The experiences of 2020 will accelerate innovation and force companies to learn from their mistakes to ensure they are not repeated in 2021
In parallel to this pandemic-stricken year in which time often seemed to stand still, businesses rapidly went digital and made structural changes to their payments operating models. Global economies moved quickly in ways that accelerated change, bringing lasting impact to consumer behavior, fraud patterns and risk mitigation needs.
Consumers adapted to new shopping behaviors and digital habits during the crisis. Looking ahead to next year, we believe many of the changes in digital payments will carry over. More importantly, the experiences of this year will accelerate innovation and force companies to learn from their mistakes to ensure they are not repeated in 2021.
A few predictions for the upcoming year include:
Small businesses to increase investments in cybersecurity as consumers shift to digital
The flight to digital by new consumers was noticed early on by businesses. As per a Deloitte report, 48 per cent of consumers reported that overall online spending had increased since the outbreak of Covid-19. These consumer behaviours will be instrumental for small businesses to innovate and meet customer expectations on security. Investments made by merchants in new strategies to onboard customers and new ways to pay, either online, in-app and contactless will be rewarded through new customer acquisitions, existing customer retention and growth in sales.
But as merchants and consumers move online, so are cyber criminals. Small businesses will need to update their fraud prevention strategies to support omnichannel commerce. A sure shot way is for small businesses to turn to reputable partners that can provide payment security aligned to their business goals and interests.
Combating risk & security in modern payment infrastructures
Advances in payment innovation between fintechs and established financial institutions have led to widescale adoption of digital payments. Businesses are opting out of or modernizing legacy payment infrastructure and quickly embracing new and faster ways to send money, settle payments and share information, also by relying on new players like fintechs. Real time payments, digital currency and open banking support innovation that match the expectations of digitally savvy businesses and will subsequently drive digital commerce for decades to come. Thus it is critical for businesses to be mindful of data privacy of customers and the principles of open banking by sharing data ethically and correctly across all their functions.
Fintech and financial institutions need to have improved mechanisms to spot potential and atypical fraud activities. 2021 will be crucial for growth in volume of real time payments, industry discussions on customer protection and data privacy will be at the forefront and industry players working together to resolve new vulnerabilities as they are revealed.
Strong customer authentication to become important
Digitization of financial transactions continues to gather pace in India. However, critical challenges in mitigating cyber-security risks have risen too, with the growing number of new-to-digital consumers. To safeguard themselves from cyber vulnerabilities, consumers are moving away from passwords and adopting stronger customer authentication standards across all their digital devices while making payments, etc.
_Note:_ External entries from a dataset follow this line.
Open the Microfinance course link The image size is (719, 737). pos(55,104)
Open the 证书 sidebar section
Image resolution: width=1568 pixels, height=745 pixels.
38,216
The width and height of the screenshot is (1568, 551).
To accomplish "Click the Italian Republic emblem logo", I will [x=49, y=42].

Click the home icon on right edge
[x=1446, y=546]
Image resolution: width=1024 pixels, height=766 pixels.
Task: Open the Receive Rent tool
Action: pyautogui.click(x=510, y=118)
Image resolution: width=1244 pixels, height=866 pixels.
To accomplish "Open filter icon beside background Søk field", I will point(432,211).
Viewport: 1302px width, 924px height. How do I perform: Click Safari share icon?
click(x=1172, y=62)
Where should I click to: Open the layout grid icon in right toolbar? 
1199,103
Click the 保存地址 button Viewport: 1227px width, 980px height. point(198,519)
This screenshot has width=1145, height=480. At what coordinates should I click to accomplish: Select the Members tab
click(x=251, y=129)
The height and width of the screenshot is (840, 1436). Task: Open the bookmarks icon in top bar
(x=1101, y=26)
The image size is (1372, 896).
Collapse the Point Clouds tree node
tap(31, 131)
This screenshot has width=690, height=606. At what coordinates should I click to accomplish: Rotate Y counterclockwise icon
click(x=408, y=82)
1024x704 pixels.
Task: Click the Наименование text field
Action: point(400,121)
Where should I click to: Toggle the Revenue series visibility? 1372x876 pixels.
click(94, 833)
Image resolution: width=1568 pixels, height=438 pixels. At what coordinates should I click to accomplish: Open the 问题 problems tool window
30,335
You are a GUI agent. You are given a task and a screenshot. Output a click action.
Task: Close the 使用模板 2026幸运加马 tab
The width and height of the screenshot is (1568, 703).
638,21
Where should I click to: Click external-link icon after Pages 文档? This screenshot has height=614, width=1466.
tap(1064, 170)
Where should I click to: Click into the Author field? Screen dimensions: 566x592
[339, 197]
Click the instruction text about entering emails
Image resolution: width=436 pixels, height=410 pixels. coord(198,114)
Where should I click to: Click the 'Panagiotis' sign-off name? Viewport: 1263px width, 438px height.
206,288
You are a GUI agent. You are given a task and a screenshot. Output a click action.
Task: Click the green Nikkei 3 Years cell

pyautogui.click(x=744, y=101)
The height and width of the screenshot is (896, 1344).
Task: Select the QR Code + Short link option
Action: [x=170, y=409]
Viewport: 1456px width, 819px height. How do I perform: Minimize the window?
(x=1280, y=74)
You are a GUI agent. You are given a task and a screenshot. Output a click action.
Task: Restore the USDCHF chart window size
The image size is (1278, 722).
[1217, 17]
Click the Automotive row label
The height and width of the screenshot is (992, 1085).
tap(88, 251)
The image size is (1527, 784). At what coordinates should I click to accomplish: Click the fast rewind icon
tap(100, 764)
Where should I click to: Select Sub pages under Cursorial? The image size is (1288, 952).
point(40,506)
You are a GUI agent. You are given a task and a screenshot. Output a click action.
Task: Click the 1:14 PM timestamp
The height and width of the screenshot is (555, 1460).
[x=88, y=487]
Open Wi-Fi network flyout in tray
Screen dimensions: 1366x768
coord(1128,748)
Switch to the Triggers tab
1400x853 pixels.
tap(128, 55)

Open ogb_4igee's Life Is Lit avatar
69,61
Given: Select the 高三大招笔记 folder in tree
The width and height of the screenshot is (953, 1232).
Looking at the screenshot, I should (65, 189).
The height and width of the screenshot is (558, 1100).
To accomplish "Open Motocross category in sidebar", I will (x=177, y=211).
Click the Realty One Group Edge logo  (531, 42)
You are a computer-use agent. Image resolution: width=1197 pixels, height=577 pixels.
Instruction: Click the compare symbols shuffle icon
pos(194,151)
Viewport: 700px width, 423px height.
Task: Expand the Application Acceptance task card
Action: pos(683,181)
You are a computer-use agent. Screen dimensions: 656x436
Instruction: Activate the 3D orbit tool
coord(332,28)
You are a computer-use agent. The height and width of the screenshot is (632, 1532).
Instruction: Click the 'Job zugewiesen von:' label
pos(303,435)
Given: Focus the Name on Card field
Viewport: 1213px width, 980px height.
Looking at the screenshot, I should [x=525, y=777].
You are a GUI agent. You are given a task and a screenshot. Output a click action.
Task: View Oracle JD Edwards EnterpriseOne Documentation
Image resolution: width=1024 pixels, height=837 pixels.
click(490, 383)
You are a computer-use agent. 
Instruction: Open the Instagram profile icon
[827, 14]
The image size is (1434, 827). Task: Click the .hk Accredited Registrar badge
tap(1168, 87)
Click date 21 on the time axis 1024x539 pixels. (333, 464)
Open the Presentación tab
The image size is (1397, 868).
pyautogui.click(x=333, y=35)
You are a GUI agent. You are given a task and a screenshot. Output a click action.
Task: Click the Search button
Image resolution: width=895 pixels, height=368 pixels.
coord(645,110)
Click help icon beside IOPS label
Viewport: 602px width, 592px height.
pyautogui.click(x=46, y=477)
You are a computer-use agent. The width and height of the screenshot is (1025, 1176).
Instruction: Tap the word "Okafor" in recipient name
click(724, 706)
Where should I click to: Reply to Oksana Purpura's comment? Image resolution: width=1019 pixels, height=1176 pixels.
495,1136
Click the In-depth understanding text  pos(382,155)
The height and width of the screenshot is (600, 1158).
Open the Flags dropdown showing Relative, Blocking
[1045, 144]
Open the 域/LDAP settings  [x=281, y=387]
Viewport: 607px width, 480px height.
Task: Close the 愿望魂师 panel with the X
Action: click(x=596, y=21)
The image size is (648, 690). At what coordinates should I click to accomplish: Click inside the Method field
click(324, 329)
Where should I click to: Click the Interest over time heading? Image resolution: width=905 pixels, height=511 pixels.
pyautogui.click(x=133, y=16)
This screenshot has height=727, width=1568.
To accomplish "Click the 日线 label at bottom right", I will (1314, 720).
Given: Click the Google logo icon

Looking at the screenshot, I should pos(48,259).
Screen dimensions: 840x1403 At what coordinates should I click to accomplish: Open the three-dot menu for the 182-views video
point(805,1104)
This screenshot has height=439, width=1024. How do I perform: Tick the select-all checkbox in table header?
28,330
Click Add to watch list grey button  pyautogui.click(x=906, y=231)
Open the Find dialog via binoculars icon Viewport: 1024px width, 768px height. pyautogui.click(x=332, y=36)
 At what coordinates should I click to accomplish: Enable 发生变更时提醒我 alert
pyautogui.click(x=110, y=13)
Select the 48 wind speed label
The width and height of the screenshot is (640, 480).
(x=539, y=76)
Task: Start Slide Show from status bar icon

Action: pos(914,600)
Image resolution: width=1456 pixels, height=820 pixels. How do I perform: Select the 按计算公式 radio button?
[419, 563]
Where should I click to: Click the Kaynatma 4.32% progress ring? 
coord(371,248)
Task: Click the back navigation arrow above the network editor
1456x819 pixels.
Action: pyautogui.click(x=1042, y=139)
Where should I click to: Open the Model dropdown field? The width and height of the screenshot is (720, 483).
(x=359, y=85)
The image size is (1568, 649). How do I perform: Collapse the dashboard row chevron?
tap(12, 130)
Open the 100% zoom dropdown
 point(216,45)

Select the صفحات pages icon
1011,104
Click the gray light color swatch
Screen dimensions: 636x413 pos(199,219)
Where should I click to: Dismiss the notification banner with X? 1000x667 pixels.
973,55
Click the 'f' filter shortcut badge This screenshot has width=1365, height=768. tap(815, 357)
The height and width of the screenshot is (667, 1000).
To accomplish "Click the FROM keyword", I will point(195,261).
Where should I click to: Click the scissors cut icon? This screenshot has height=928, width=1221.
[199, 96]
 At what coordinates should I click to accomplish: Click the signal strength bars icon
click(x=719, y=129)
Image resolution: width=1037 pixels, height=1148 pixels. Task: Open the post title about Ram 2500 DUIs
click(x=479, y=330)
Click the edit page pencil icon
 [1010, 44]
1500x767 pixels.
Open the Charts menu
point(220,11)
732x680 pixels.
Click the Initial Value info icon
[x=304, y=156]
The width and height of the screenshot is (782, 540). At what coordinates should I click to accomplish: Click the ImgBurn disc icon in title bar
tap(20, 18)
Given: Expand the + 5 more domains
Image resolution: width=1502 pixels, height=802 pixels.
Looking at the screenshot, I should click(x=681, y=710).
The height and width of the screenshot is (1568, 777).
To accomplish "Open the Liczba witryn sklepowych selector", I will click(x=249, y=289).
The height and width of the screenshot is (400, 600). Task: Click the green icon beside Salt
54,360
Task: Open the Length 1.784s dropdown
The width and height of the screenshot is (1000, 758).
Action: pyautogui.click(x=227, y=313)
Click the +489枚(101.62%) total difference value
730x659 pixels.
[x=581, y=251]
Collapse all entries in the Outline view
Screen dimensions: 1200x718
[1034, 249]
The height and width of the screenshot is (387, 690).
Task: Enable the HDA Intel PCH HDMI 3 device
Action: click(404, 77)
According to World Economic Forum’s Global Risks Report 2020, data theft is one of the top risks that businesses are likely to face in the long term. Accelerated by Covid-19, demand for solutions that help businesses to digitally verify consumer identity will grow. Reviewing and further strengthening the existing compliance and regulatory framework by the regulator during these transformative times will become even more important. The concept that digital identity is one of the building blocks required for an economy to function in the digital age will gain further traction in 2021.
Increase in role of artificial intelligence (AI) and machine learning (ML) as new-to-digital consumers abound
Digital experiences continue to become mainstream, more so with the pandemic providing a fillip. The world financial system is moving closer to a digital, cashless future and with a rise in online consumption, 2021 will witness a surge in a new generation of digital customers.
Visa has been using AI since the 1990s as part of its mission to make payments safer and easier.
When an attempted payment is initiated at a merchant, Visa’s Advanced Authorisation uses AI technology to analyze more than 500 risk attributes in approximately a millisecond and produce a score that reflects how risky the transaction is. The goal is to help financial institutions decide whether to authorize or decline a given transaction and at the same time create more confidence among consumers in digital payments. This use of AI is helping companies around the world improve customer experience, drive business growth and mitigate the threats to payment security.
To provide a secure payment experience while monitoring an exponential increase in transactions, we believe that more and more financial service providers will build new payment security solutions applying technologies such as AI and ML to automate risk detection. In the recent past, such technologies were vital in creating payment security solutions such as EMV 3DS, tokenization and deployment of many capabilities to strengthen real-time payment fraud monitoring. AI and ML will be instrumental in preventing payment risks in this time of increasing cybersecurity risks.